ChatGPT and Other Generative AI Apps Vulnerable to Compromise and Manipulation

Researchers have warned that applications utilizing large language models (LLMs) like ChatGPT are susceptible to compromise and manipulation. Attackers can create untrusted content for the AI system, which can then compromise information or recommendations provided by the system. This can have various implications, such as enabling job applicants to bypass resume-checking applications, allowing disinformation specialists to manipulate news summary bots to provide biased viewpoints, or turning chatbots into participants in fraudulent activities.

These attacks, known as indirect prompt-injection (PI) attacks, are possible because applications connected to ChatGPT and other LLMs treat consumed data in a similar way to user queries or commands. Attackers can insert carefully crafted information as comments into documents or web pages that will be parsed by an LLM, thereby gaining control over the user’s session. This reprogramming of the LLM can be achieved with just a few sentences hidden in a webpage, instructing the AI to forget previous instructions and perform new actions without informing the user.

The rush to turn generative AI models, including LLMs, into services and products has raised concerns among AI security experts. Companies like Samsung and Apple have banned the use of ChatGPT by employees to prevent intellectual property compromise. Additionally, there is a growing recognition among technologists that mitigating the risks associated with AI should be a global priority, akin to addressing threats like pandemics and nuclear war.

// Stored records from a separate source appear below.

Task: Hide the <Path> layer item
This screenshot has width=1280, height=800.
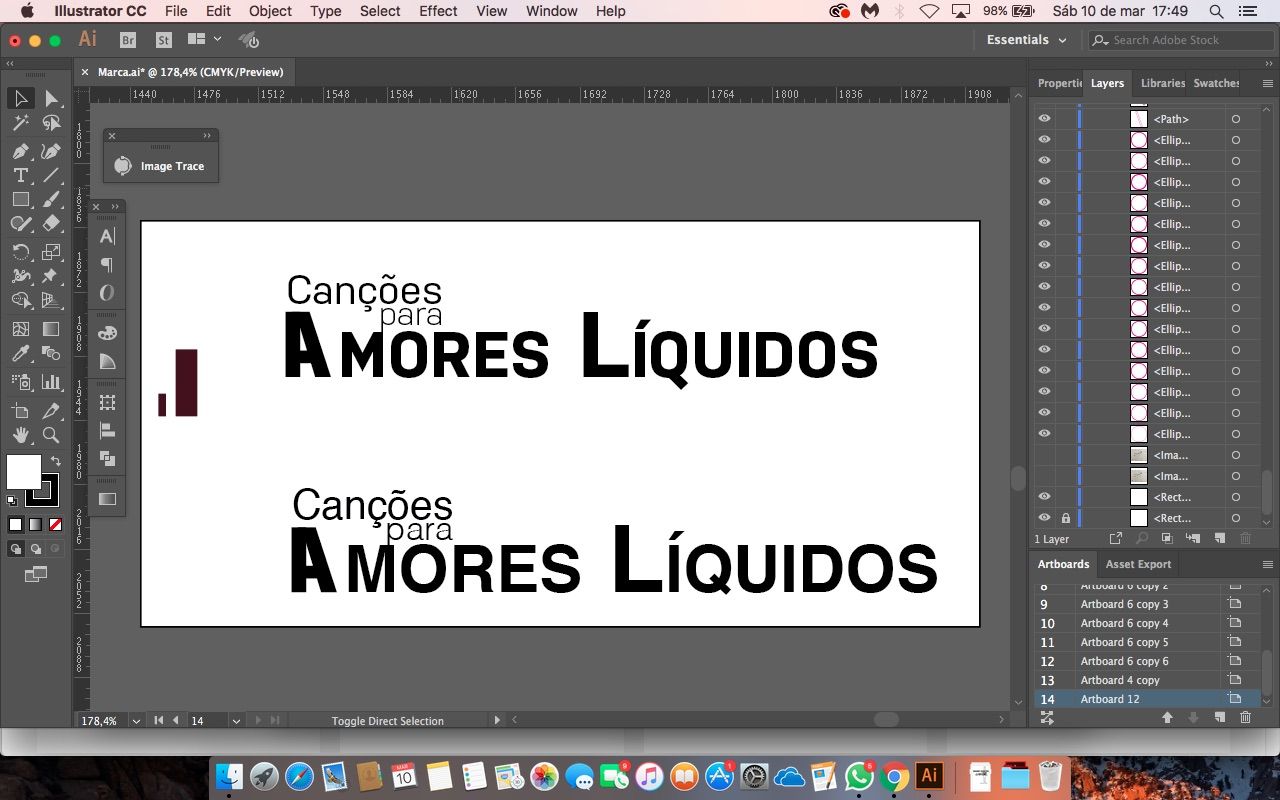Action: pyautogui.click(x=1044, y=119)
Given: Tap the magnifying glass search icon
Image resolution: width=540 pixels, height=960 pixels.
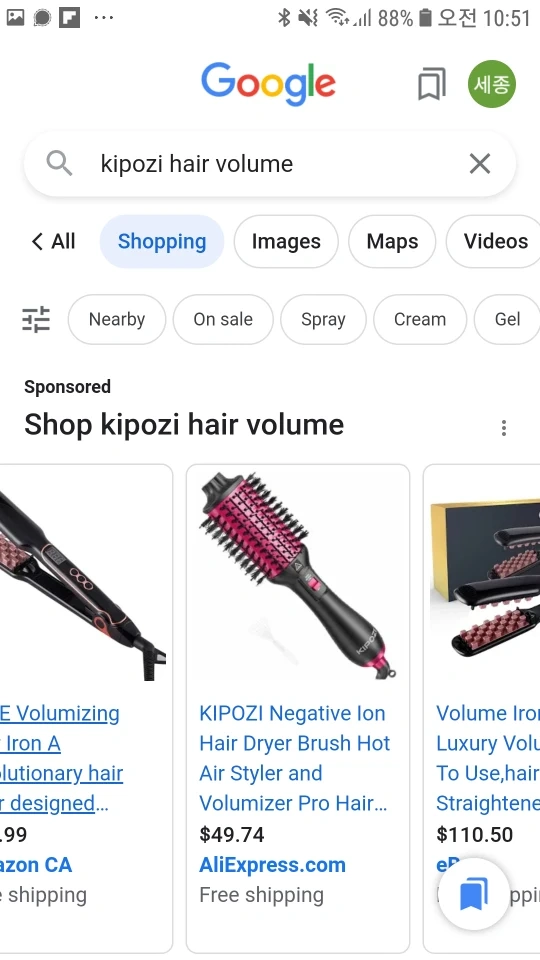Looking at the screenshot, I should 59,163.
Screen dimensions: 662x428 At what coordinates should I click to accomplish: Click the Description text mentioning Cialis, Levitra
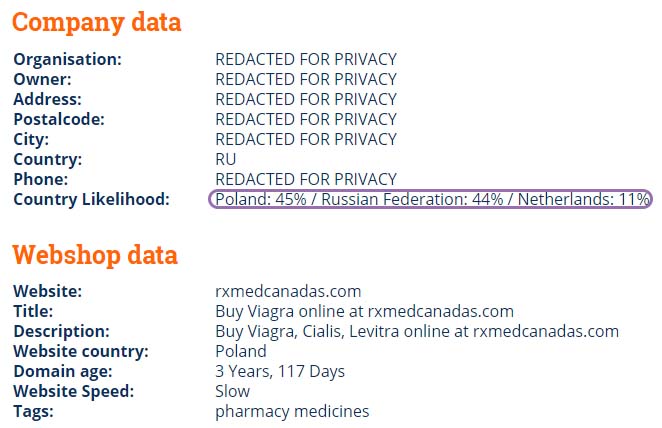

The attack technique employed in indirect prompt-injection attacks is particularly problematic because it capitalizes on the autonomy of language models. Once untrusted input is processed by the LLM, it becomes potentially compromised, and any subsequent data can be manipulated or executed. This autonomy makes the LLM a strong persuader and a potential threat.

Indirect prompt injection attacks rely on injecting compromising text through comments or commands in the data consumed by the generative AI system. For example, an AI-powered job candidate evaluation service that uses GPT-3 or GPT-4 could be manipulated through hidden text in resumes, resulting in biased responses. The attack can also be triggered by user interactions like receiving an email or browsing social media, where comments can manipulate the language model.

Countermeasures for these attacks pose challenges due to the natural language processing mechanisms employed by LLMs and generative AI systems. Some companies are starting to implement rudimentary solutions, such as adding statements to responses to indicate the political perspective from which the answer is given. However, fixing these issues is complex as they exploit the inherent nature of language models.

Efforts to harden AI models against these attacks are underway, with companies retraining their models and implementing safeguards. However, the evolving nature of these attacks necessitates ongoing vigilance to ensure the security and integrity of generative AI applications.